Text segment:

================================

The COVID-19 infection has gripped as many as 35,683 patients in Indore, where 1,916 continue to combat the virus while 714 have succumbed to it.
For the first time in its 200-year-old legacy, the Madhya Pradesh state authorities disallowed the celebrations of the iconic festival of 'Hingot War' in Indore, over the fears of rapid escalation of the highly transmissible coronavirus, as the district continues to be a virus hotspot in the state. The COVID-19 infection has gripped as many as 35,683 patients in Indore, where 1,916 continue to combat the virus while 714 have succumbed to it. Recovery meter stands at 33,053 cases.
COVID-19 Shadows Hingot in Indore
Uninterrupted for 2 centuries, the MP administration did not permit the locals to engage in the festivities of the Hingot this year, which is traditionally held a day after Diwali in Gautampura area near Indore as the infection tallies in the city have surged past the 1,000 mark in the days that preceded the festival of Diwali. Since, permissions and preparations are set in motion several months in advance, Indore's depreciating health index negated the possibility of any crowd celebrations.

================================

Information supplied:
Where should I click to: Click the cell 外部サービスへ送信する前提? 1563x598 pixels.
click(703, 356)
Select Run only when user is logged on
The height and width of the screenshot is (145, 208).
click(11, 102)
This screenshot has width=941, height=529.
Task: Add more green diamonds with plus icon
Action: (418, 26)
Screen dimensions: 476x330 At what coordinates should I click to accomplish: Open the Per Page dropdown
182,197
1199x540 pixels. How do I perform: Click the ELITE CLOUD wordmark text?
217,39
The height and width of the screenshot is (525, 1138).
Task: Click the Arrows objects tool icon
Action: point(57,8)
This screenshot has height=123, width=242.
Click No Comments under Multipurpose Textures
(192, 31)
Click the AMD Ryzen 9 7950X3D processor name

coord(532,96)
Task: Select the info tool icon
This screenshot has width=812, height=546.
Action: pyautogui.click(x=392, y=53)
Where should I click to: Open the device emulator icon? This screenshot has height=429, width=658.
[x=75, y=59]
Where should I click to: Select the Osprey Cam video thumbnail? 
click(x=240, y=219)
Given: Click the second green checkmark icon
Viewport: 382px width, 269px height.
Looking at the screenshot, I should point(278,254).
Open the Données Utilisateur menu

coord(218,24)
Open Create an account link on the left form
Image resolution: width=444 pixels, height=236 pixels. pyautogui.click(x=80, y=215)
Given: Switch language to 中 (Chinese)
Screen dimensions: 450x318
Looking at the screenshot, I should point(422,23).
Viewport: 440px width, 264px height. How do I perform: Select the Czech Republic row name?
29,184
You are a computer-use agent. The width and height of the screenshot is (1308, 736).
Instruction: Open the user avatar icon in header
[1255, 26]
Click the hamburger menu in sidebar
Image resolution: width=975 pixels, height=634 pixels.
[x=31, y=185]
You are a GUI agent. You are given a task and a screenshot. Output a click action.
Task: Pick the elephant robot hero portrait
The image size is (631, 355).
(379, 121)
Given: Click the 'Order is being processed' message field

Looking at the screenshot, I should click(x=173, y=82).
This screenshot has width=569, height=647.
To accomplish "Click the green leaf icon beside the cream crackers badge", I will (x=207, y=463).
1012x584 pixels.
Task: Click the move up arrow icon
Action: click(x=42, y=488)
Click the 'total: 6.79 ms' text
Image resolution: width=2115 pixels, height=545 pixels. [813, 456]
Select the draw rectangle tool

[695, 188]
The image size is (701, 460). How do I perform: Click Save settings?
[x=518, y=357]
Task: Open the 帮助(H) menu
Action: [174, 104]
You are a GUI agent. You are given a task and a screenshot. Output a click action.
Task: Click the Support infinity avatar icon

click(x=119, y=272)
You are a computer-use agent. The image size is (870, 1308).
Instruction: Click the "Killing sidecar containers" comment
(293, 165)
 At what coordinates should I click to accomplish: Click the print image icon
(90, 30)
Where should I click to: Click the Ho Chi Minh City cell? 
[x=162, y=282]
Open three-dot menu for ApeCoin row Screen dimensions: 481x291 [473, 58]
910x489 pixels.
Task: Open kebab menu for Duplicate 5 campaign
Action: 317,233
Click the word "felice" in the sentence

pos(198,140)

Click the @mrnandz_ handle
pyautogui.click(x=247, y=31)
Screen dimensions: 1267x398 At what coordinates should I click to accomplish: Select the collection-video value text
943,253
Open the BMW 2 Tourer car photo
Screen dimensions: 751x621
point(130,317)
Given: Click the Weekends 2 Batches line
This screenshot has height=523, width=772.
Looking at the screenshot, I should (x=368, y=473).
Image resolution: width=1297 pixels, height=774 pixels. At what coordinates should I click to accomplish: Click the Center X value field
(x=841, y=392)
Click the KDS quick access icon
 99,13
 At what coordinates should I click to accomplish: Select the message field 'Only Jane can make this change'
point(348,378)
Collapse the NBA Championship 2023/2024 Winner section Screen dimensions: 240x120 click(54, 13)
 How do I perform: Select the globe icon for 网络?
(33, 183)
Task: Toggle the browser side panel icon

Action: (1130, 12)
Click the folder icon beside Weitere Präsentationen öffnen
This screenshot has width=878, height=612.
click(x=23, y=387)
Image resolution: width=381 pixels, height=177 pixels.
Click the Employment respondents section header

================================

Problem to solve: Please go on with the news piece about the Hingot festival in Indore, picking up after its final sentence. The lines above play no part in this.

Response:
Gautampura police station in-charge told sources that permissions for the festivities were denied this year as celebrations call for massive crowd gatherings to witness the grand event, which in turn, posed a great risk of spread of the infection among attendees. This denial not only tainted the unique tradition in the Indore but it also hurt the sentiments of the area people who were unhappy that they could not witness the festival for the first time in recent memory.
The dismissal of the festive celebrations, however, yielded positive results for the city and its people. Indore witnessed a sharp decline in the number of fresh cases in the days following Diwali. On Monday, the city reported about 597 new infections, almost half of what Indore was furnishing in the days leading to the festival. At present, Indore projects healing trends with negative daily active cases, bettering recoveries, and falling mortality count.
A festival, a tradition- Hingot
The beginning of the Hingot war tradition has a legendary inception. According to historians, the armies of kings ruling the area fought valiantly while guarding the Gautampura region in mediaeval India and attacked the cavalry of the Mughal army with hingots (a jungle fruit similar in shape to coconut) and prevented them from entering and capturing their territory. Later, this tradition became associated with religious beliefs and has continued ever since, until now.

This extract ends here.